Have you been able to separate your relationship with God from your relationship with the Church? If so, how have you acheived this?
September 6, 2010 at 10:12 am #234694Anonymous
GuestDefinitely. If God was around before I was in the church, I suspect God will be there when I’m not in the church, and outside it, and in spite of its mistakes. I think that the church in its normalization campaign has played down personal spiritual experiences and denies that ordinary members can have revelations about each other.
September 6, 2010 at 1:09 pm #234695Anonymous
GuestGreat insight, SD. There’s really only so far the Church can take us as far as our personal relationship with God.

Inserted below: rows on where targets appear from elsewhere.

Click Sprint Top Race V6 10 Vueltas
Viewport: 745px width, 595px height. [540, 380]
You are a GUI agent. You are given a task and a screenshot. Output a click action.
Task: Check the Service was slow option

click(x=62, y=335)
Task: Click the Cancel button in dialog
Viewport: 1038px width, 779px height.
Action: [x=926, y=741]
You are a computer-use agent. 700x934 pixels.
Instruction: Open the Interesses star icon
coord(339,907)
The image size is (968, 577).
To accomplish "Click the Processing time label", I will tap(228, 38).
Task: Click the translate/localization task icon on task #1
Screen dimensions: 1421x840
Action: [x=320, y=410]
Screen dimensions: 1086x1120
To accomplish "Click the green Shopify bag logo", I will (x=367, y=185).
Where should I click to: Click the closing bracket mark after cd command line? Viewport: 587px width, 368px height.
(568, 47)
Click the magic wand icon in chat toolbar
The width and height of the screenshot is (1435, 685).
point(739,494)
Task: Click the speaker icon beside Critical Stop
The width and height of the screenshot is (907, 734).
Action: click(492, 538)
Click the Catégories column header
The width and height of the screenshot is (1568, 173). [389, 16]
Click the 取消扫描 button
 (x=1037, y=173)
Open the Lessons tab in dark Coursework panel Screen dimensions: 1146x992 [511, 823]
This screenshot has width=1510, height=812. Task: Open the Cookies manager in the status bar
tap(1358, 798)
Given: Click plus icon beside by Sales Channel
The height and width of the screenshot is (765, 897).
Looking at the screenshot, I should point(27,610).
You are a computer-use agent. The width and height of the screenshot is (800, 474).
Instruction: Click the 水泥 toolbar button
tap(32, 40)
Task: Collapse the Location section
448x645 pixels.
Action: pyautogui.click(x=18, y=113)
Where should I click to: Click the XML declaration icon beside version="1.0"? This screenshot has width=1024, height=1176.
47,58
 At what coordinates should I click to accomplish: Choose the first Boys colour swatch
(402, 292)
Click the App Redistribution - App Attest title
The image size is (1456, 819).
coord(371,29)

To put it a different way, the Church can teach ABOUT how to love God, but it can’t do it for us. We have to do it ourselves. Also, that is what the Church actually teaches. The leadership even goes as far as to say that the Church is secondary to the family. Individual leaders often say things that seem to be at odds with those two things, but the core message ever since the beginning has been that we are responsible personally for what we ultimately become – and that is one of the core principles that is different than many Protestant theologies. It’s one of my favorites – and I will add it to the “pure Mormonism” thread.
I look at the primacy of relationship importance as an ever-expanding group of circles. I, as an individual, am at the center; my wife and I, as two-made-one, are next; my immediate family is next; my extended family is next; my universal extended family is next. “The Church” is a subset of my extended family and provides the organization within which I can learn to be united with contemporary others when I “naturally” wouldn’t become united with them and the theology by which I can show my commitment to be united with past others. It’s the structure within which I can show symbolically that I recognize I am no better than anyone else who ever has lived – that I want to be united with all God’s creations.
Since “perfect” is defined as “complete, whole, dully developed”, I can’t be “made perfect without them” – but the beginning of that eternal unity is my own relationship with and to God. Take me out of that series of circles, and the rest shatters.